Perhaps their best-remembered experiment will be OEL manga, original graphic novels published in manga format by young creators. Running in 2005-2006, rumors of poor treatment were coming out in 2007, as some artists realized that they no longer owned their work and began to regret the deals and control Tokyopop exercised. Several promising titles ended early, or not at all.

They attempted to revamp the program in 2008 with Manga Pilots, which caused a lot of outrage (and leading to my list of Tokyopop’s biggest mistakes). At Robot6, Brigid Alverson surveys the current rights situation. She takes a balanced perspective, but I suspect that Tokyopop will hang onto that property as long as they can. There’s no downside to them doing so.

When it comes to the company’s titles, I’m disappointed to see no more Stellar Six, no more Suppli, and especially no more Lady Kanoko, which would have been complete with the next book, or Aria, rescued from ADV Manga.

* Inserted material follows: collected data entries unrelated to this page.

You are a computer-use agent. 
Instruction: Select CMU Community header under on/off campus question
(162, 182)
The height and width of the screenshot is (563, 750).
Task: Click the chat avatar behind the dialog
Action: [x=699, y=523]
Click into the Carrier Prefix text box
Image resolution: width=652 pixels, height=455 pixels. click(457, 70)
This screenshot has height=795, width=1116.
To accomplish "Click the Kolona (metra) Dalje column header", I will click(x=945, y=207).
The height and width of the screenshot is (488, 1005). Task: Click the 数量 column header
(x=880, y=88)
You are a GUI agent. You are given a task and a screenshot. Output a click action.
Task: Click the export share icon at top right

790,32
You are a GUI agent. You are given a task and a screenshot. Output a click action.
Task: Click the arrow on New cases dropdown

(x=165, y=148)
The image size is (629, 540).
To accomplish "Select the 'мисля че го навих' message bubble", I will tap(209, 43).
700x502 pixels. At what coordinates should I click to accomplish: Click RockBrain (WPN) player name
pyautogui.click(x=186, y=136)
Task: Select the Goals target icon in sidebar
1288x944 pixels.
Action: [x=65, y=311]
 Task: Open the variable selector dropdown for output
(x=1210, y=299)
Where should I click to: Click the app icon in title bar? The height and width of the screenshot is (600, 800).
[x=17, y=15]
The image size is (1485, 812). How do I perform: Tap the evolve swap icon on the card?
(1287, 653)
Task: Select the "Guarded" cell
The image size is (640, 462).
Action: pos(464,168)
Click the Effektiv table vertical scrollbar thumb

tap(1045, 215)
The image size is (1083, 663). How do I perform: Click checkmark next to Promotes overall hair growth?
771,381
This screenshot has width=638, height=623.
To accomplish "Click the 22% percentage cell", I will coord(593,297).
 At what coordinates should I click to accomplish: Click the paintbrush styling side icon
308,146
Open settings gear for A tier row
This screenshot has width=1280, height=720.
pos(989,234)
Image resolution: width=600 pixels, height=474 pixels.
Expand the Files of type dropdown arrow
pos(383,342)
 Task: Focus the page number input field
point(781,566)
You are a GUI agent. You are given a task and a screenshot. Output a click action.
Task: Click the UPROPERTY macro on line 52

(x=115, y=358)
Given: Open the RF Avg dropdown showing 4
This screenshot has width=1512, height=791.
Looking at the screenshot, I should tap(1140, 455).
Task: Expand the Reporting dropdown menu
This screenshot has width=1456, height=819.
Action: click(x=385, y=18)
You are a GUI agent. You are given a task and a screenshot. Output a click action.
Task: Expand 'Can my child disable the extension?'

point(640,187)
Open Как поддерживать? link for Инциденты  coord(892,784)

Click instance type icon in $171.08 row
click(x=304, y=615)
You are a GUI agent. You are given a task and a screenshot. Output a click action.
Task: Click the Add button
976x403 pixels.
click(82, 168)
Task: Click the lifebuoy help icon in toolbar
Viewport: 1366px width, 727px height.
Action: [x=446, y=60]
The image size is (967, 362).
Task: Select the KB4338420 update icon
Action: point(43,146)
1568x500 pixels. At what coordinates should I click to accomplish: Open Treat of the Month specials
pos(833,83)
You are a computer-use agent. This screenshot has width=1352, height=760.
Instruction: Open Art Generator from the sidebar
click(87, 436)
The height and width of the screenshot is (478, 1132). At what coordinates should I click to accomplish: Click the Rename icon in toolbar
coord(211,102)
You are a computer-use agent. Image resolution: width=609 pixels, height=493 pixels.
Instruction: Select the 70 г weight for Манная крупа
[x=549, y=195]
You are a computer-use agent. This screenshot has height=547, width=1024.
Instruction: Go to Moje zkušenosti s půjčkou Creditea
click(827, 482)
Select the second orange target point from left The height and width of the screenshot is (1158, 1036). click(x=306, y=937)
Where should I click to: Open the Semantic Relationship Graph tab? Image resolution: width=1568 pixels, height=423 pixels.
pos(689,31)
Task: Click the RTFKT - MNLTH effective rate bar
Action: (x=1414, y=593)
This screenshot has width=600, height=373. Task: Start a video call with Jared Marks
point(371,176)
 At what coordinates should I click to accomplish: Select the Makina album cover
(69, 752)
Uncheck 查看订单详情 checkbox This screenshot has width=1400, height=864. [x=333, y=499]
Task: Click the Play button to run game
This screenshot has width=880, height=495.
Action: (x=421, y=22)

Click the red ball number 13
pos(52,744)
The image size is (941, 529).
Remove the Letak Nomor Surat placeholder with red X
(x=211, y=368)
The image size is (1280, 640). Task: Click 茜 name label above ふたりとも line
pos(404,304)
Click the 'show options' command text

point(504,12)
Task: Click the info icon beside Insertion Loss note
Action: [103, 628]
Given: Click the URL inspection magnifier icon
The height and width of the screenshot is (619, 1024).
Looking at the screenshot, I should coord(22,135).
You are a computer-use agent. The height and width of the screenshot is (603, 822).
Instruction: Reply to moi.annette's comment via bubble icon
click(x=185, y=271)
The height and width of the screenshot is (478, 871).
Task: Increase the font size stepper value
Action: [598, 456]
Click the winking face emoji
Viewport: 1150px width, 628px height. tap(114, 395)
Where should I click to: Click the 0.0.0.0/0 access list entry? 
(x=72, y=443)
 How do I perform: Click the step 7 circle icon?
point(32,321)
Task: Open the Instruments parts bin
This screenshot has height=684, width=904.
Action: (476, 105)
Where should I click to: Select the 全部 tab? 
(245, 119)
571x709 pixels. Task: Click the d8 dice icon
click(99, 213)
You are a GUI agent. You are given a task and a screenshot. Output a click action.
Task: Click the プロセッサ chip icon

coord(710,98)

Michelle Smith has compiled a list of books scheduled to be released this month and next from Tokyopop, while Sean Gaffney lists the many series unfinished. Publishers Weekly reports an unnamed spokesperson as saying “Tokyopop will announce the future of specific titles and other releases in the coming weeks.”

So of the major American manga publishers, who’s left? Viz, obviously. Vertical and Yen Press, although they don’t have as much customer awareness or as extensive lines. Mostly yaoi Digital Manga (who’s trying new things in using their Guild for free labor) and boutique Euro-influenced Fanfare/Ponent Mon. Dark Horse has the most active manga line of the comic pubs who also release some manga (such as Fantagraphics and Dark Horse), but I wouldn’t call them a manga publisher, since so much of their focus is elsewhere — and they’ve recently had layoffs, including the editor, Tim Ervin, who handled most of their manga. It looks like Kodansha has plenty of opportunity and market space, when their promised titles start coming out.

Update: Jason Thompson (link no longer available) has some great analysis on Tokyopop’s OEL Manga and licensing plans.

The collapse of Tokyopop is mostly due to the Borders crash, manga piracy and the general bad economic situation, on top of Kodansha taking their licenses back from Tokyopop, leaving them with no must-have titles…. However, the collapse of Tokyopop is also informative because it shows how futile it is to run a comics company to try to sell movie licenses…. 14 years after Levy first blogged about trying to develop a Parasyte movie, what did Tokyopop manage to make? One TV show (which I haven’t seen) which isn’t directly based on any of their properties. One direct-to-DVD movie, Van Von Hunter. And the Priest movie, which is so different from the original source material it may as well have a different title. …

[T]hey had more than 10 years to sell that one runaway hit property, to develop that one megahit property, and they failed. Once they stopped doing original content and started focusing on their licenses — Ghostbusters, Star Trek, whatever — I knew their ambitious plan was dead and they had to resort to doing spinoffs of other companies’ stuff rather than developing something new that could be a crossover hit.

Comic shop owner James Sime at Isotope also has some good points about trying to sell manga during the bookstore boom.

With the launch of Tokyopop’s daring “Authentic Manga” (backwards reading) format suddenly interest in manga in San Francisco exploded… And that’s when our sales went dead. Whether it was that we hadn’t inspired enough loyalty in that particular customer base, couldn’t keep up with the stocking that multi-million dollar bookstore chains were doing, or just couldn’t compete when people were picking up their manga everywhere in the city, it’s tough to say. But it was pretty clear that for whatever reason we’d lost the audience, and we just weren’t the destination for those books anymore….

Tokyopop reinvented what comics were and who read them. They made the infusion of the culture of comics with fashion, music, and lifestyle effortless and fun. … [T]hey brought in a generation of comic readers and they made comics cool. So despite them pretty much being single-handedly responsible for mucking up the category’s sales at the Isotope, we will forever be in their debt.